Rick Fox takes FNM Senate seat in Bahamas after Garden Hills election defeat

Rick Fox takes FNM Senate seat in Bahamas after Garden Hills election defeat

Ex-NBA forward Rick Fox has been tapped by the opposition Free National Movement to sit in the Bahamian Senate in the wake of the country’s latest general election.

Reuters reports that opposition blocs in The Bahamas receive four of the 16 Senate seats. Fox, 56, is one of the appointees the FNM has put forward for the upper house.

The onetime Los Angeles Lakers standout had stood for the Garden Hills seat in the May 12 poll but lost to Progressive Liberal Party hopeful Mario Bowleg.

Fox had already been in public life as ambassador-at-large for sports, a post the government gave him in August 2022. His move into party politics drew wide notice in late 2025, when he started speaking out against parts of the Davis administration and wider national issues.

Foreign Affairs Minister Fred Mitchell said at the time that envoys who would not back the government’s programme ought to quit.
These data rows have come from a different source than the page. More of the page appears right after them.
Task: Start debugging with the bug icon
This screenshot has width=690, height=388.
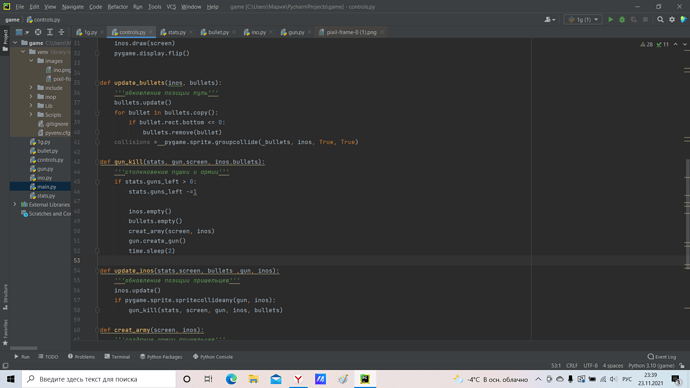Action: pos(622,19)
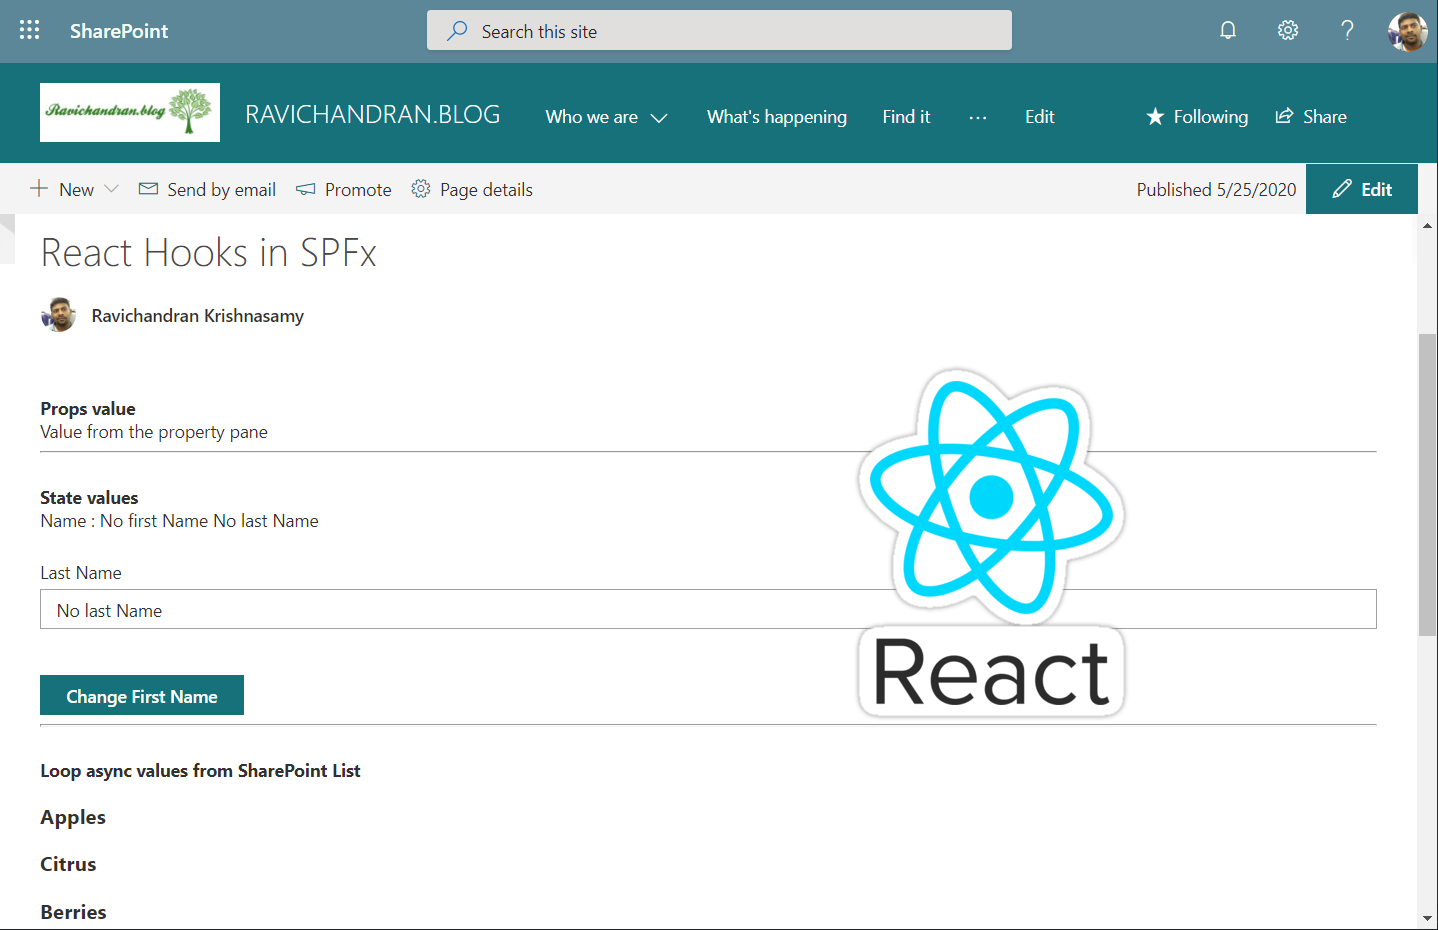Open the notifications bell
Image resolution: width=1438 pixels, height=930 pixels.
[x=1228, y=30]
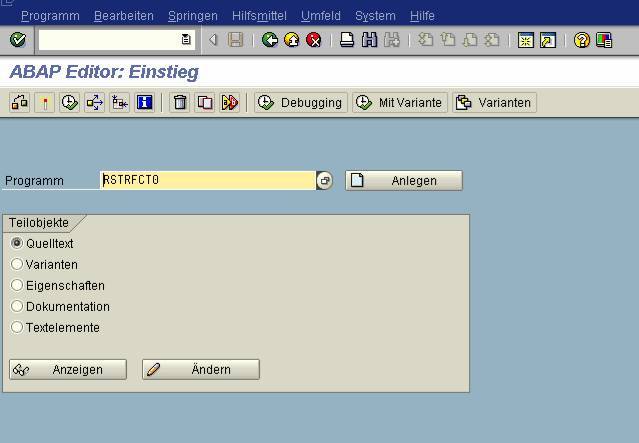
Task: Choose the Dokumentation radio option
Action: [x=17, y=306]
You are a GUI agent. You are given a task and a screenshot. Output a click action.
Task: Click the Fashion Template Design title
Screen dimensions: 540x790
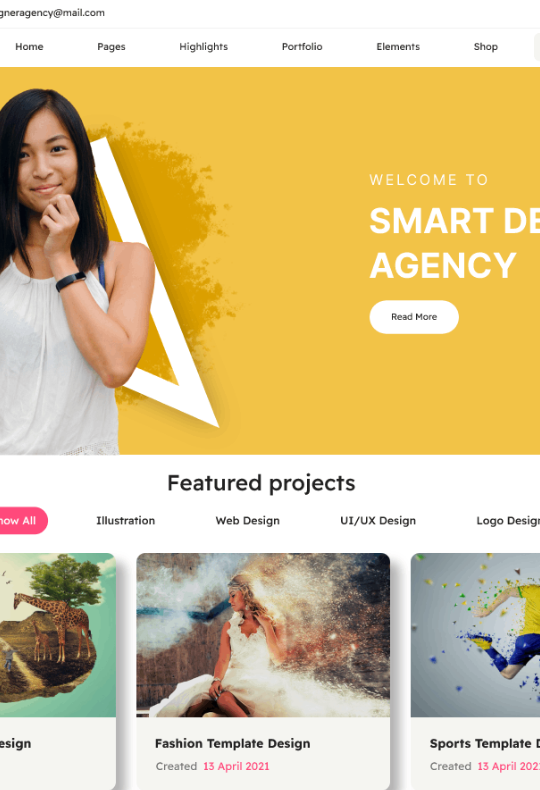(233, 744)
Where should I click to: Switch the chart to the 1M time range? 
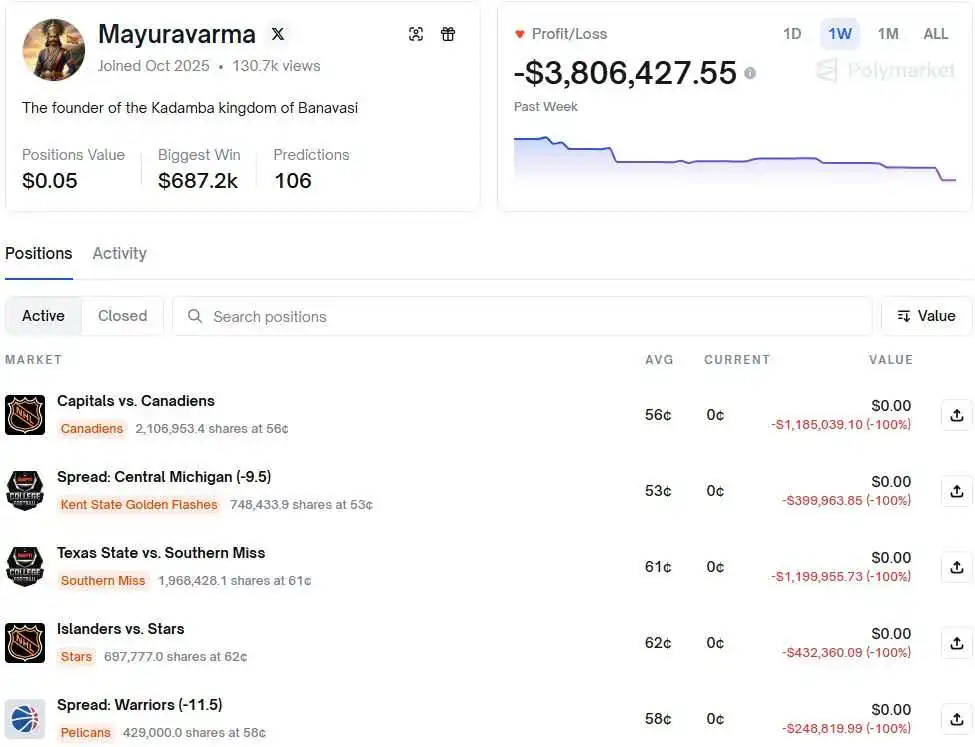click(887, 33)
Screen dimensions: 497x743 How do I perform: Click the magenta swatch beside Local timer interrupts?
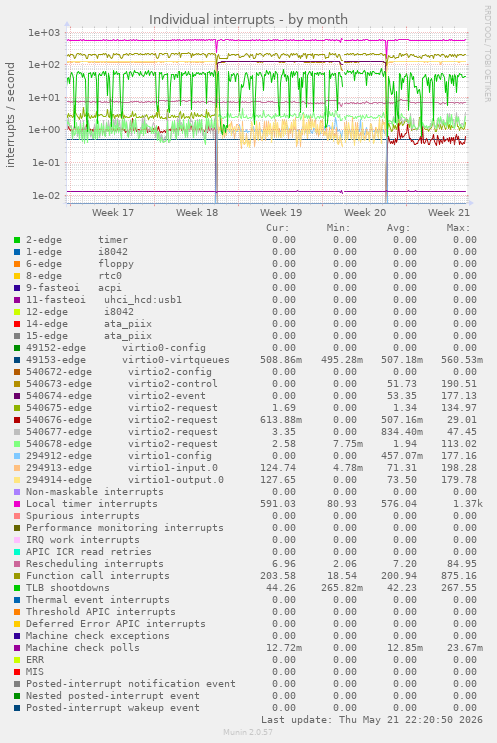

Fox replied that he had “zero intention” of leaving the ambassadorial post.

In November 2025 he declared he would run in the 2026 general election, pitching transparency, affordability and what he called a “modern economy.” After months of talk that he might go it alone, the FNM later ratified him as its standard-bearer for Garden Hills.

On the trail, Prime Minister Philip Davis said Fox had earlier sought a PLP nomination before siding with the FNM. Fox also made headlines through his financial disclosure, which put total assets at about US$470 million and yearly income at US$4.8 million—making him the richest declared contender in the race.

The filing showed US$432 million in securities and investments, US$14.5 million in accounts receivable, US$11 million in real estate and roughly US$192,000 in bank holdings. Those numbers far exceeded earlier public guesses of his wealth, often put above US$20 million.

Whether Fox could legally hold office also stirred debate. In October 2025 he said he would renounce his Canadian citizenship if he entered “frontline politics.” Bahamian rules can bar people who voluntarily keep another country’s citizenship from serving in the House of Assembly.

Voters went to the polls on May 12, 2026, to fill all 41 seats in the House of Assembly. The PLP won a second straight term, and Davis became the first Bahamian prime minister since 1997 to secure re-election. FNM leader Michael Pintard conceded within hours of the close of voting.